• _Exercise prompt_:
Take the entries that follow and return only the lines from the one with "Task: Select the Vídeos device filter chip" through the final line, leaving every picture behind.

Pixel coordinate grounding data
================
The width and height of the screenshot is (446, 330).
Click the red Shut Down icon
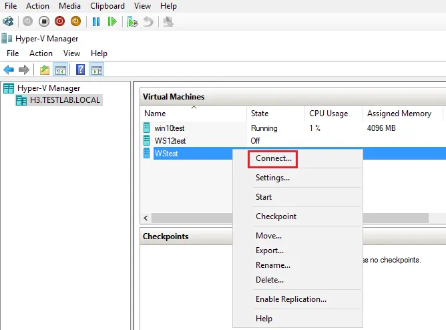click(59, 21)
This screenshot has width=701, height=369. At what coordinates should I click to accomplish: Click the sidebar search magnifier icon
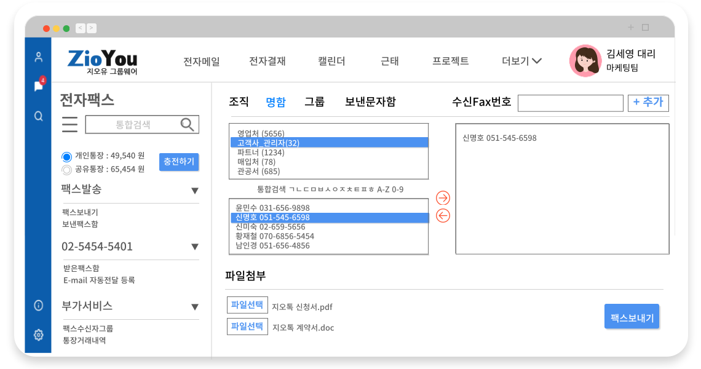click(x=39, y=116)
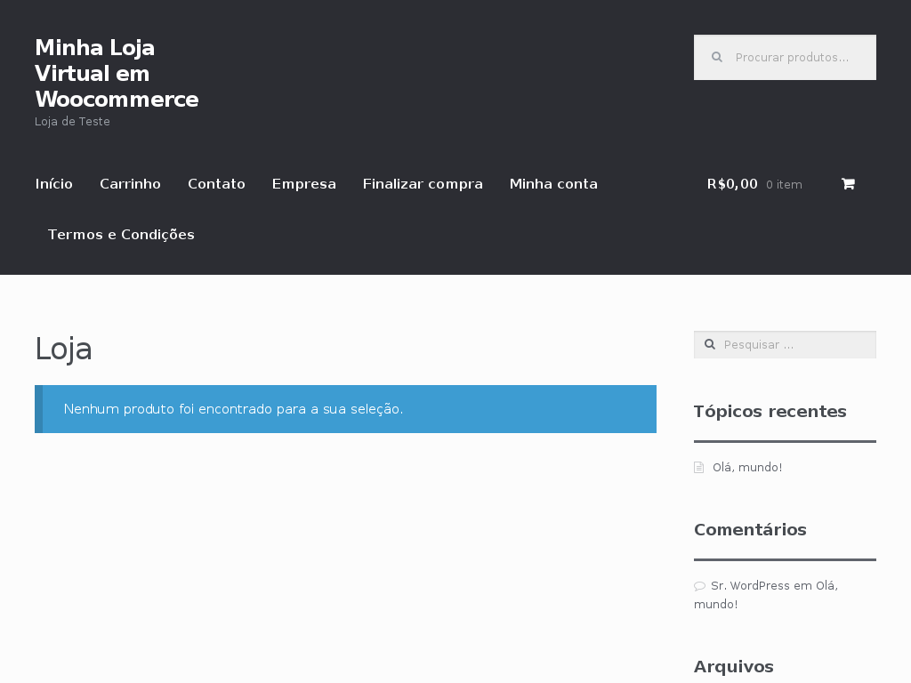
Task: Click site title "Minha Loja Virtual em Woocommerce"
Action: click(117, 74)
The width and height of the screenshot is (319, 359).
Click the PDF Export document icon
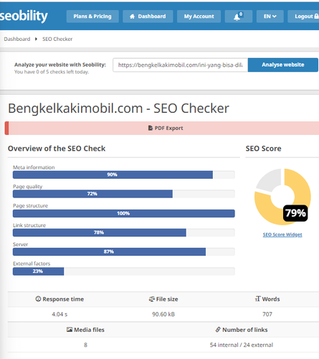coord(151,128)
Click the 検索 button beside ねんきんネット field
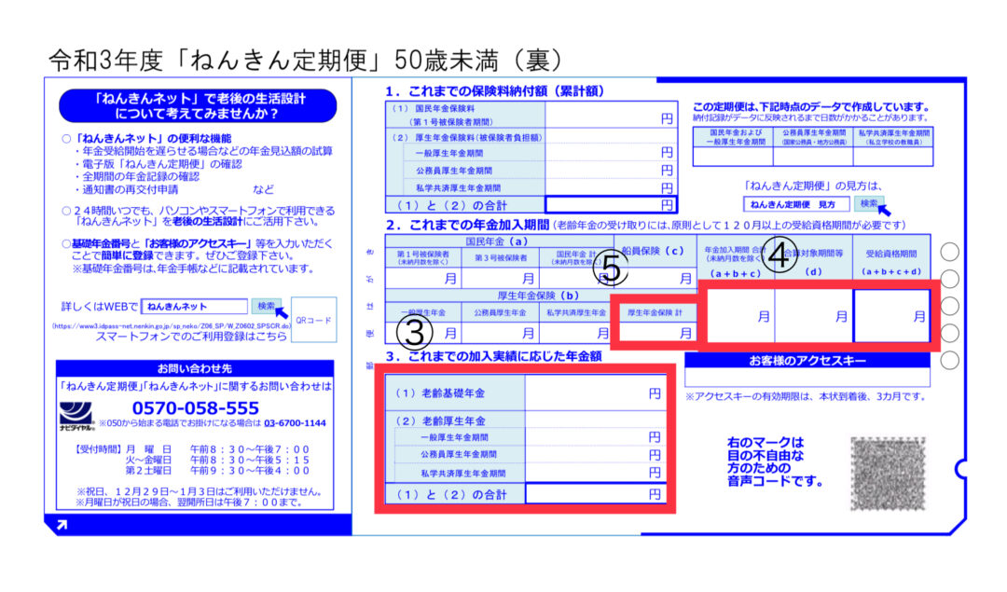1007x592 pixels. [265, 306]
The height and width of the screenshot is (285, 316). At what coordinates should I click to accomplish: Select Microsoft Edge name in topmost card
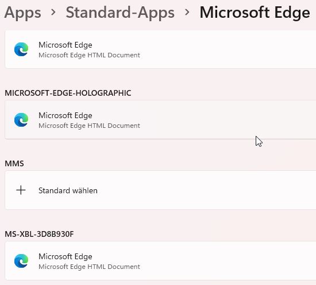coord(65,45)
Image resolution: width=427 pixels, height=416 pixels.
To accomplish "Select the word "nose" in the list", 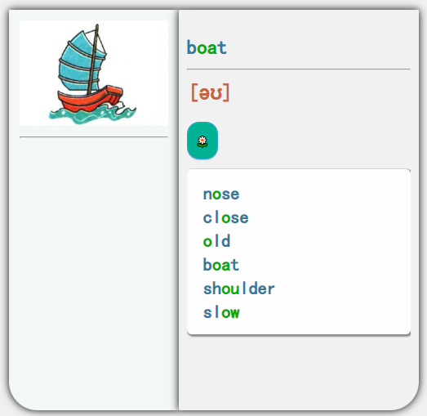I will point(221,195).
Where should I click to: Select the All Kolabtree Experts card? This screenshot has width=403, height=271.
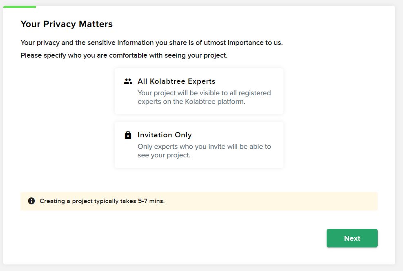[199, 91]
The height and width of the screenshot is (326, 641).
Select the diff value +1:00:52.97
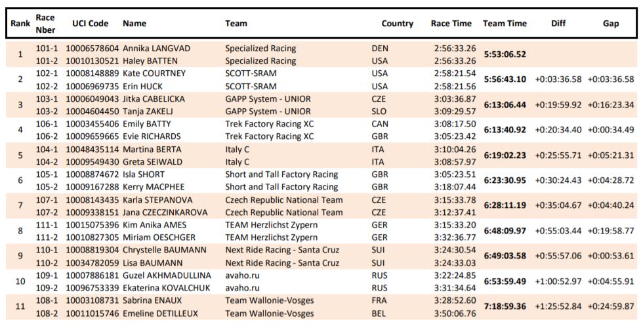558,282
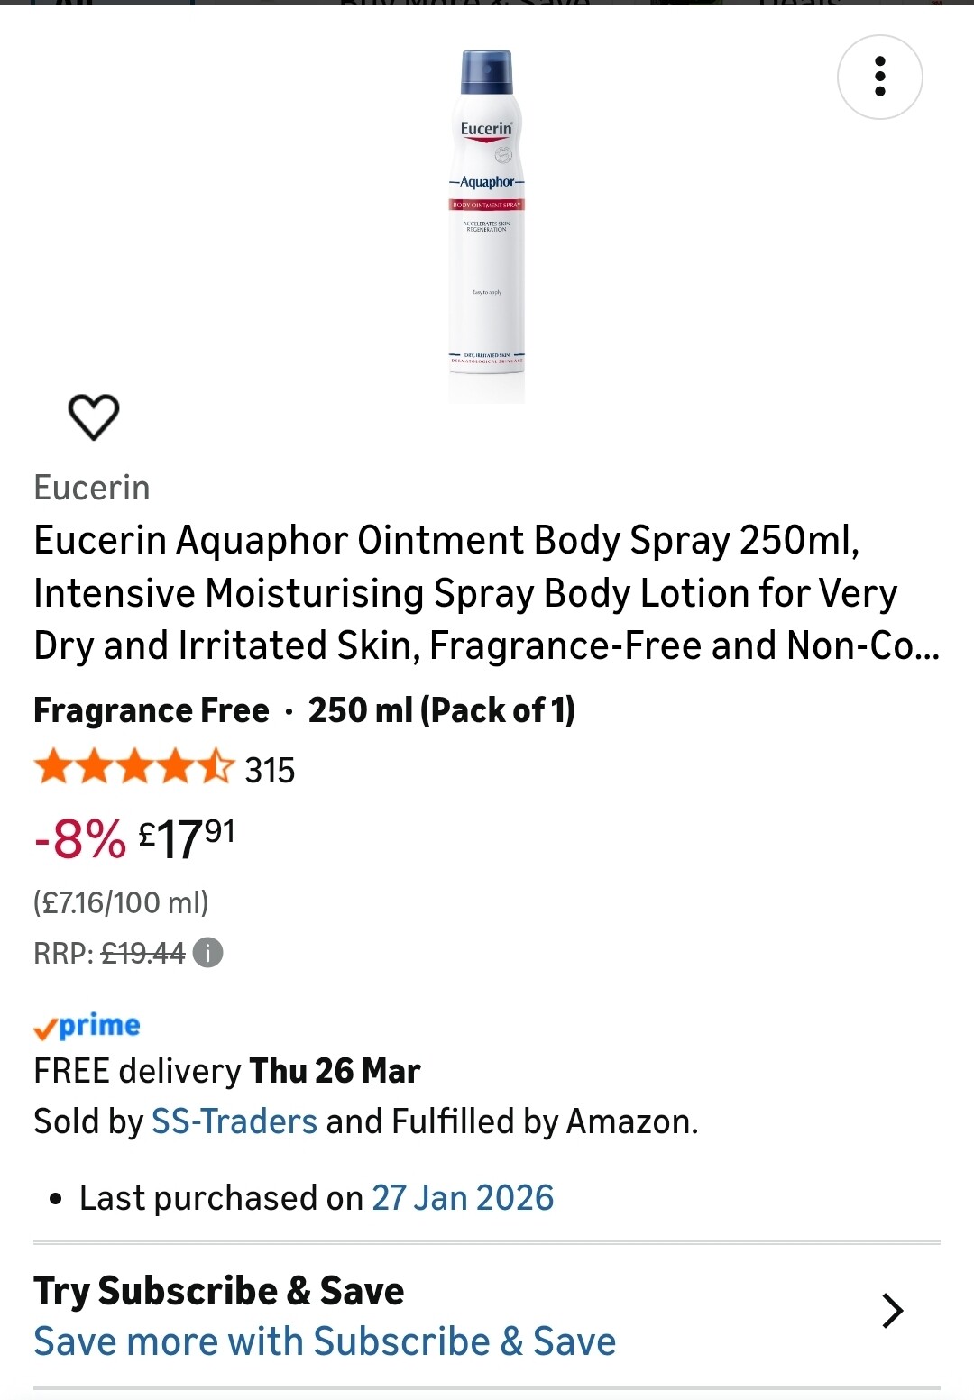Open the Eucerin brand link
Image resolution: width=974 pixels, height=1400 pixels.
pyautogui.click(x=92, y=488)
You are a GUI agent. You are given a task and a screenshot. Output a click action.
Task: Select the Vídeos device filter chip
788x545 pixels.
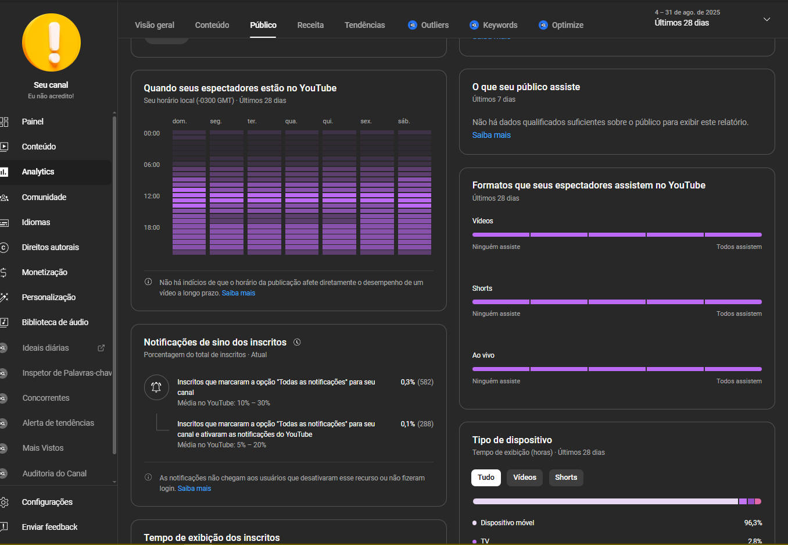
================
• _Exercise solution_:
Task: Select the Vídeos device filter chip
788x545 pixels.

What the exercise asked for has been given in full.